### WORK TO BE COMPLETED
Return the number of lines below with "label" in them, and nothing else.

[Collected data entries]
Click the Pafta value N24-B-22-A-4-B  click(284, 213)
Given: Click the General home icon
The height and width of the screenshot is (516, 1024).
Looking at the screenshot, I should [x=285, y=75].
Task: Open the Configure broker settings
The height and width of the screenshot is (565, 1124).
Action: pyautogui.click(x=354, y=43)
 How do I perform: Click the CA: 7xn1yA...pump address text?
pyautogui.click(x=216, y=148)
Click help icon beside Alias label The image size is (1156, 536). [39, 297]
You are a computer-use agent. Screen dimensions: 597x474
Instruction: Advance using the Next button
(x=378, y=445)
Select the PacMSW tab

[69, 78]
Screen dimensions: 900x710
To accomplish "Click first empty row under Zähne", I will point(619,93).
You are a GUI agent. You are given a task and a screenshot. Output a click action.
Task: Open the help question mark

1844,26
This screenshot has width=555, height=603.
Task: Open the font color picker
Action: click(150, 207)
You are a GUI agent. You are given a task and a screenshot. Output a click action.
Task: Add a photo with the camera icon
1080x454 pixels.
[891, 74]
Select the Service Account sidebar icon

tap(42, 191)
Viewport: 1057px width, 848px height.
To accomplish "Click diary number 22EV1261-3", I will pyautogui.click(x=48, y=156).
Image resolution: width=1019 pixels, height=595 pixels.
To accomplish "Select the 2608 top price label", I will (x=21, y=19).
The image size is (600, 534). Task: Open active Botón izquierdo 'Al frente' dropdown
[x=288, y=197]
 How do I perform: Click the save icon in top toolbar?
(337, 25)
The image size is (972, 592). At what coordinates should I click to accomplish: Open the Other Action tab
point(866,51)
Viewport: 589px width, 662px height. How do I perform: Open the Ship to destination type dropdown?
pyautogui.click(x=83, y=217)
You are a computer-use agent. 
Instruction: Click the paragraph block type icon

### ANSWER FOR THE TASK
2